───── Supplied information ─────

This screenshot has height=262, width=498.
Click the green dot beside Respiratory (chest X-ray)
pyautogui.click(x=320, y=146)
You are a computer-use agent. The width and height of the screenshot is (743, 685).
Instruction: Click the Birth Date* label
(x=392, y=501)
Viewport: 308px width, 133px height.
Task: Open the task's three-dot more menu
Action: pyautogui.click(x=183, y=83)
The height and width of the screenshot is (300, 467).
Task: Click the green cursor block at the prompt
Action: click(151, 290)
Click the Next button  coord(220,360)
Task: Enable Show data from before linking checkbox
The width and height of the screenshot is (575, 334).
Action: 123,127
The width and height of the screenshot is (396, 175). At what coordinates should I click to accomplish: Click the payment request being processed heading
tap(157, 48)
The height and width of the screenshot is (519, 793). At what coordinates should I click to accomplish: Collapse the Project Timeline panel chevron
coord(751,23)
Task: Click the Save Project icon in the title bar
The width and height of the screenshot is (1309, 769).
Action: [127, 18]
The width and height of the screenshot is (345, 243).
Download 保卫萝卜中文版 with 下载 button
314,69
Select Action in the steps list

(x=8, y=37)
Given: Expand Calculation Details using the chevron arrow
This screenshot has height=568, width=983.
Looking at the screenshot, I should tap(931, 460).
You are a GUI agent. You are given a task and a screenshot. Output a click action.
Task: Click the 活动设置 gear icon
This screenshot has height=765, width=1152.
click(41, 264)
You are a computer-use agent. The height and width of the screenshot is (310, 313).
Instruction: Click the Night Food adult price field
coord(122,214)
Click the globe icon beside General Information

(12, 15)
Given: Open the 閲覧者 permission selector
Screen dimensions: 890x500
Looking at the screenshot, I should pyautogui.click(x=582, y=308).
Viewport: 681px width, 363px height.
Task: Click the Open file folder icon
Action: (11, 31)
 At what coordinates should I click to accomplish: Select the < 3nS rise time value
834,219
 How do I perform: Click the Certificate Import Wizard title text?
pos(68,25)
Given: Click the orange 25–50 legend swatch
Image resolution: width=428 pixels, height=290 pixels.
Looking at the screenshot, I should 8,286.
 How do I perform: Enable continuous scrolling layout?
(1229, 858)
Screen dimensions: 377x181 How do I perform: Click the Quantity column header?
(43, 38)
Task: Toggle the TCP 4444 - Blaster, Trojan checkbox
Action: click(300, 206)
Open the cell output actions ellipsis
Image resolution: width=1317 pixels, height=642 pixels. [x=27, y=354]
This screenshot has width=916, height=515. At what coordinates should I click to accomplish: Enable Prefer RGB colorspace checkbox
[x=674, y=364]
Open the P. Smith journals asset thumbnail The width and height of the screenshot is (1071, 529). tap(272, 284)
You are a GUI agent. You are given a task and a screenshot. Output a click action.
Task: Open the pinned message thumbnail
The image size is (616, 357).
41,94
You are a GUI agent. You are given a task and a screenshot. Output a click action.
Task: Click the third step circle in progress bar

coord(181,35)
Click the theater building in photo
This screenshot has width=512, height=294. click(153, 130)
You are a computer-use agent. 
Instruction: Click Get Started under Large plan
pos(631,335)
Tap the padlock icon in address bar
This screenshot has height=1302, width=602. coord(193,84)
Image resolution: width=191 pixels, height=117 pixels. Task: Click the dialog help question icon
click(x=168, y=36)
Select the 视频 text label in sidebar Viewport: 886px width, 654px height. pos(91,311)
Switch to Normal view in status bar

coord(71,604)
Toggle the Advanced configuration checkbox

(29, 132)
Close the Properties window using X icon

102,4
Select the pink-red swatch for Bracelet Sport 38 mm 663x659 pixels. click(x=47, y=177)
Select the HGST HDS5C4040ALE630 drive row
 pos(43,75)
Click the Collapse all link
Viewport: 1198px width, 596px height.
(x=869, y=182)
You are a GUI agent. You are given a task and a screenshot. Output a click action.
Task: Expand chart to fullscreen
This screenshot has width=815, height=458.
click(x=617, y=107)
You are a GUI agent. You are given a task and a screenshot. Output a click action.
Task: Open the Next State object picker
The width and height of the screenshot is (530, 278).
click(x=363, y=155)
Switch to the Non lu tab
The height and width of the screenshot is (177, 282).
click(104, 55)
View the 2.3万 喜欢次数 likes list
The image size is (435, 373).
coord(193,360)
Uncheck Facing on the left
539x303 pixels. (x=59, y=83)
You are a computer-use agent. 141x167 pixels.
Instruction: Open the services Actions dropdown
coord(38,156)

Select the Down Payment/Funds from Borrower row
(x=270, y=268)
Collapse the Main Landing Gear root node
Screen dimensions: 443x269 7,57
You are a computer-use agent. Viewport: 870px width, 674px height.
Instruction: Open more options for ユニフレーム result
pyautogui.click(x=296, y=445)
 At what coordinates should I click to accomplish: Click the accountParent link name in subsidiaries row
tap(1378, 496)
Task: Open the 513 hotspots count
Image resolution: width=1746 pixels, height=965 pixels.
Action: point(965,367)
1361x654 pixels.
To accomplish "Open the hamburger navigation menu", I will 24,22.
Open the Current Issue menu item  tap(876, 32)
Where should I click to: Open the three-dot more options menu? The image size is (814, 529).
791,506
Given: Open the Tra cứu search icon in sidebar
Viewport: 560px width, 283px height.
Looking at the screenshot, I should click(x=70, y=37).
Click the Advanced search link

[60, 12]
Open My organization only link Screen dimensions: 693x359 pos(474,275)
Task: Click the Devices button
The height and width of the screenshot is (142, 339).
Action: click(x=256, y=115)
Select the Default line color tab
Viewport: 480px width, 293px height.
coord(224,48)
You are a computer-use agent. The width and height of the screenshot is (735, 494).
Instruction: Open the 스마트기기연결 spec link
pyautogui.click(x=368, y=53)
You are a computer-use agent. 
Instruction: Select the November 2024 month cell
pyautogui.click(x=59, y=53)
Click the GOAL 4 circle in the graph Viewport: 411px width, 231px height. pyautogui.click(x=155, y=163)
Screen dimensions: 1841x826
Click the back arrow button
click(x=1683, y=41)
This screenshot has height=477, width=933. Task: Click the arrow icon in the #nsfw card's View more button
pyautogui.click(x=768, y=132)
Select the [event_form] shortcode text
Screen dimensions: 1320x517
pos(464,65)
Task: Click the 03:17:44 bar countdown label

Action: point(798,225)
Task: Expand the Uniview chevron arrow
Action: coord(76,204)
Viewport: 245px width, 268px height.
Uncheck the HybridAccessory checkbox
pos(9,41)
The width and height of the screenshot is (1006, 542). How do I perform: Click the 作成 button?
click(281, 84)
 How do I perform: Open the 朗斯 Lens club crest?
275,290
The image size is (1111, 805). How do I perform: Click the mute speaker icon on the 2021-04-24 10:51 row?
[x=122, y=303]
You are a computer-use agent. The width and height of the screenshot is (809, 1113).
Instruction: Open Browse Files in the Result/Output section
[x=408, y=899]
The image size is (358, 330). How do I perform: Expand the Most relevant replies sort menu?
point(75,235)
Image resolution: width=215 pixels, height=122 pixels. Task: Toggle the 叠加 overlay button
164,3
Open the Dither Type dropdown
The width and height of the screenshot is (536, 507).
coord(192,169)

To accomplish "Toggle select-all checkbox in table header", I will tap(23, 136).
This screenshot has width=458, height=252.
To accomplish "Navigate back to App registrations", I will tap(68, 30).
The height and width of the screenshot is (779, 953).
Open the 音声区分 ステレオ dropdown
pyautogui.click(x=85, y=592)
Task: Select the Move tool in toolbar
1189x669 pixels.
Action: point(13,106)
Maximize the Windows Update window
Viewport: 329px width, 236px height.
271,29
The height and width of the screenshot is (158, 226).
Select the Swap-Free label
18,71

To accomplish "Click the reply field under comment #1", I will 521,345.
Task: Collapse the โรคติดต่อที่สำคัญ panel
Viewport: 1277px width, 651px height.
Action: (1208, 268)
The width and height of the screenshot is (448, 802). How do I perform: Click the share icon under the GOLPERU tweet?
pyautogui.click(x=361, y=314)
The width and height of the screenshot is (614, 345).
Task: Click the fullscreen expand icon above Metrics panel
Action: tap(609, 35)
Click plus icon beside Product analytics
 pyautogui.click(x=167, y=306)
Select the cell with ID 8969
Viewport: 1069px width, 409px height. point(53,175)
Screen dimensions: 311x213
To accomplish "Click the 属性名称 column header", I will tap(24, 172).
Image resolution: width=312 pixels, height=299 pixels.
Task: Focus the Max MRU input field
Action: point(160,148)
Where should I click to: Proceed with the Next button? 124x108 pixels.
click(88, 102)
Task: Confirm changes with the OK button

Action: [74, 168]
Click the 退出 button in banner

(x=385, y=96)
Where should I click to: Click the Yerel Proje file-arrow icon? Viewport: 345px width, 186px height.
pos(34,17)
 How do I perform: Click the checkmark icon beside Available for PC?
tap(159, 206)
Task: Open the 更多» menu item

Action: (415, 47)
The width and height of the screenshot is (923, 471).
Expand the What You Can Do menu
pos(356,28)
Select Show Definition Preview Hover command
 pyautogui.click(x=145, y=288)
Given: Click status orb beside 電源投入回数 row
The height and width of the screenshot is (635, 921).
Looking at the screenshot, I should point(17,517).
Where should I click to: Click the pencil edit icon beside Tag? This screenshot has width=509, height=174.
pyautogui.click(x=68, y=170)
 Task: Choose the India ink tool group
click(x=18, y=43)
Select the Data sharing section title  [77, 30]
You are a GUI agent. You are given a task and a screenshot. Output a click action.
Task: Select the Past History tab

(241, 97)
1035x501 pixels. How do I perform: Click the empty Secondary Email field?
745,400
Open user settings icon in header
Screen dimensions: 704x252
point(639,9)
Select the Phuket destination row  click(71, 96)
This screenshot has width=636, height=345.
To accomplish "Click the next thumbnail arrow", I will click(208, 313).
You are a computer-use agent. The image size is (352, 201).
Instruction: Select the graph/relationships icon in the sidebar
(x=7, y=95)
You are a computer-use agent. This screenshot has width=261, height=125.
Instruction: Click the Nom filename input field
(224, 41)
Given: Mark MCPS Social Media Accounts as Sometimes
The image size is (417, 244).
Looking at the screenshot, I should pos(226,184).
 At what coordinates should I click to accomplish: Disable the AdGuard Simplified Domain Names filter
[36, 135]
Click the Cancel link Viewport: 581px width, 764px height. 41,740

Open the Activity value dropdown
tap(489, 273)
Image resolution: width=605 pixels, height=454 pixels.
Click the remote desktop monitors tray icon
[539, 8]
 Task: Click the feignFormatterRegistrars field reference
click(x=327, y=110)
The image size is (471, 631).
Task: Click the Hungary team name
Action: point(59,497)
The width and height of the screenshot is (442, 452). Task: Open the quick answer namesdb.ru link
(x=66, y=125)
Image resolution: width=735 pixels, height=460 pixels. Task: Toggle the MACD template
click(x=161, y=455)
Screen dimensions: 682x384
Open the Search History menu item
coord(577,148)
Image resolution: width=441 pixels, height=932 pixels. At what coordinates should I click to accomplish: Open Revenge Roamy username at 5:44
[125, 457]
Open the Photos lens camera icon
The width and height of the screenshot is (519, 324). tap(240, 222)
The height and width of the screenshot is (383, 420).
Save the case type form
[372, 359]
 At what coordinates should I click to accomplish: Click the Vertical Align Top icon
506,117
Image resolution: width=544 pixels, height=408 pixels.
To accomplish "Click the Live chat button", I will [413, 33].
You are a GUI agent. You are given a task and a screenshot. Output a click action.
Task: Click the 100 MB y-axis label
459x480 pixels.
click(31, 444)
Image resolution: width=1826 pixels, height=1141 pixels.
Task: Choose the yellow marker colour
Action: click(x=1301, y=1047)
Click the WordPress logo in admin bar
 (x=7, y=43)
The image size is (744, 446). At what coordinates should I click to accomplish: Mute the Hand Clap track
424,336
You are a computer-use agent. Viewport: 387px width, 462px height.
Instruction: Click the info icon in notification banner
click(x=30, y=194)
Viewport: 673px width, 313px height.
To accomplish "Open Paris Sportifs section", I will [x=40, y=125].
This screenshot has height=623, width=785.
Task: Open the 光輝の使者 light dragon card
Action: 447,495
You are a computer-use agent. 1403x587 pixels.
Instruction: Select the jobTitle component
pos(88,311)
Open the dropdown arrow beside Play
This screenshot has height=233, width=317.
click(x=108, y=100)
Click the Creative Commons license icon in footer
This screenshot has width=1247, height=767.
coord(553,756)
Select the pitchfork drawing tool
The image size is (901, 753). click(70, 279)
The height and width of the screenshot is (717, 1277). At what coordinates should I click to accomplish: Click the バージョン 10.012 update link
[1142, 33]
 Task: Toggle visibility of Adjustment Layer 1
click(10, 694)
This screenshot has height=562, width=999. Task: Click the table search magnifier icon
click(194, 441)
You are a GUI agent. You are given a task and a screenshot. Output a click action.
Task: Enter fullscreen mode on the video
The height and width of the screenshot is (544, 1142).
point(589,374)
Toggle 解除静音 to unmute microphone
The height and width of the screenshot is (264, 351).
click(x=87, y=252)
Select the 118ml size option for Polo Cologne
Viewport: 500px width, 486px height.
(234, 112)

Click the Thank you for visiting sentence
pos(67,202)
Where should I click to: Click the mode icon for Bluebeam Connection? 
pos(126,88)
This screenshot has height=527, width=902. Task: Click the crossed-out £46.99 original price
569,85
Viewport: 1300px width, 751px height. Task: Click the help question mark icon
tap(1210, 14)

─────

Counting only lines of the data above that hold "computer", report the total and nothing else.

**Written solution**
12